Prediction of Two‐phase Relative Permeability Using a Modified Carman‐Kozeny Relationship: Comparing Model Results with Laboratory Measurements
Bac Ho DANG, Hoang Minh Nguyen, Son Hai Pham - 2014
Australian School of Petroleum
University of Adelaide
Relative permeability relationships are used to study multiphase flow in porous media, and are typically used in reservoir simulation. These relationships are obtained from laboratory experiments or they may be derived from semi-analytical or theoretical considerations. The main model used is based on a modified Carman-Kozeny equation, where the derived two-phase formulation is based on a hydraulic flowzone unit description, assuming that the saturation changes during (water) flooding and changes in saturation of the porous medium mimics the changes of a rock under the diagnostic influence in geological time, i.e. both are perturbations of the original pore space. This two-phase formulation of the Carman-Kozeny (MCK) equation is used to predict relative permeability.

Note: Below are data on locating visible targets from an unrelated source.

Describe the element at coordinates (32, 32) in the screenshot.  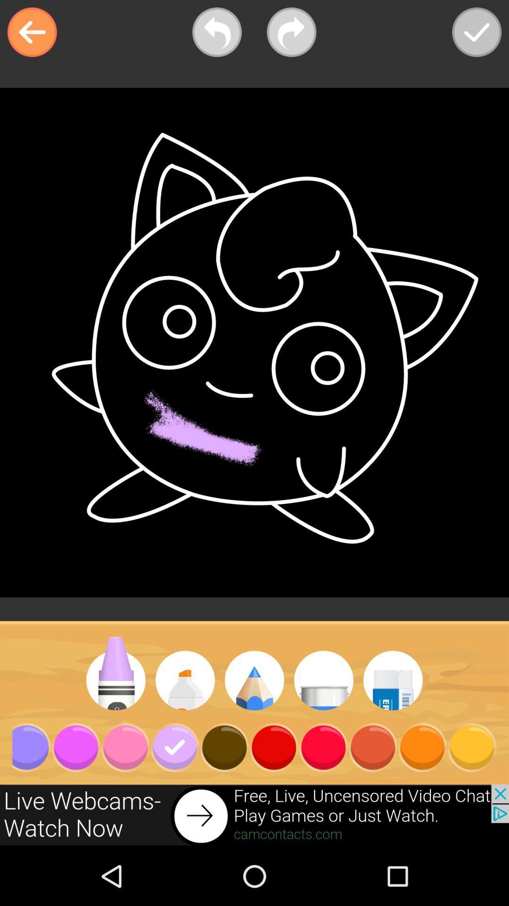
I see `icon at the top left corner` at that location.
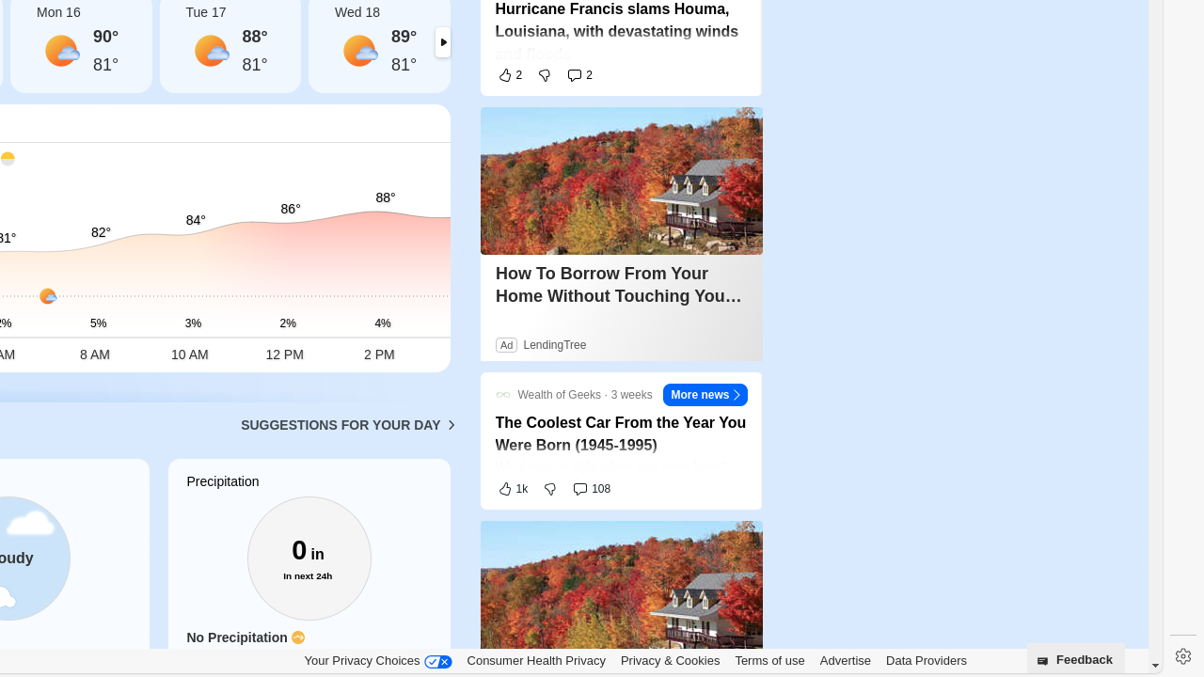 The height and width of the screenshot is (677, 1204). Describe the element at coordinates (578, 73) in the screenshot. I see `'See 2 comments'` at that location.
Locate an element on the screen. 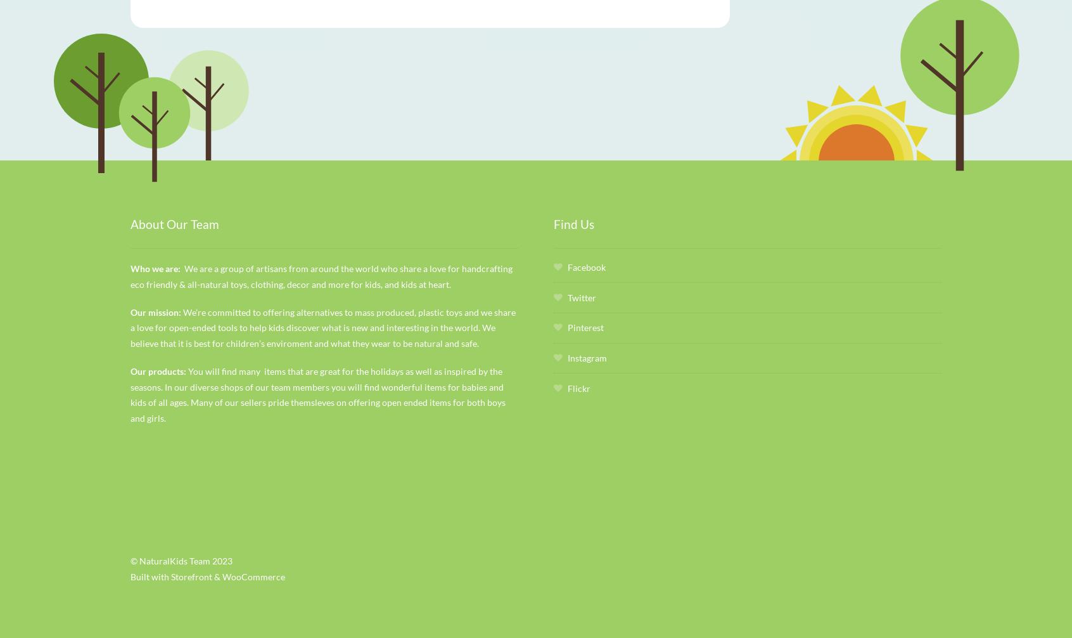 This screenshot has height=638, width=1072. 'Our products:' is located at coordinates (158, 371).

This study focuses on the prediction of relative permeability for validating laboratory results, including cases where only endpoints are available. Furthermore, the study also aims at identifying the differences in laboratory results based on alternative laboratory methods, i.e. steady state versus unsteady state. Thirdly, the study compares different two-phase flows: water‐oil (O-W) and gas-water (G-W).
Laboratory data from 12 fields were analysed during this study. Analysed results showed that in several cases, initial and final laboratory measurements appear abnormal, arising from initial instability of the water phase entering the plug and fines plugging or water channelling during the last part of an experiment. In more severe cases, a plug may fail catastrophically, in which case laboratory relationships exhibit a flat or concave downward profile for the water phase, instead of the normal concave upward profile. In comparing the modified Carman-Kozeny model (MCK) with the modified Brooks-Corey (MBC) model, it is evident that the MBC model can only be used for data fitting rather than prediction. The reason for this limitation is the dependency of the MBC method on endpoints.
In some other cases, both methods give similar results, indicating a high degree of confidence. For selected cases where micrographs are available, it can be shown how sorting and grain size of a pore structure has an influence on residual oil saturation and relative permeability. Other researchers have also found that relative permeability profiles (oil-water system) are a function of the degree of sand consolidation and other factors such as viscosity of the oil, connate water and an immobile third phase (Honarpour, Koedritz, Harvey, 1986).
The last study involves a comparison of unsteady state and steady state methods. It could be confirmed that the steady state method generally gives more realistic results and the unsteady state method usually shows initial instability as water enters the plug. None of the methods can cater for severe plug heterogeneity, such as layering or fractures, a potential area of future research.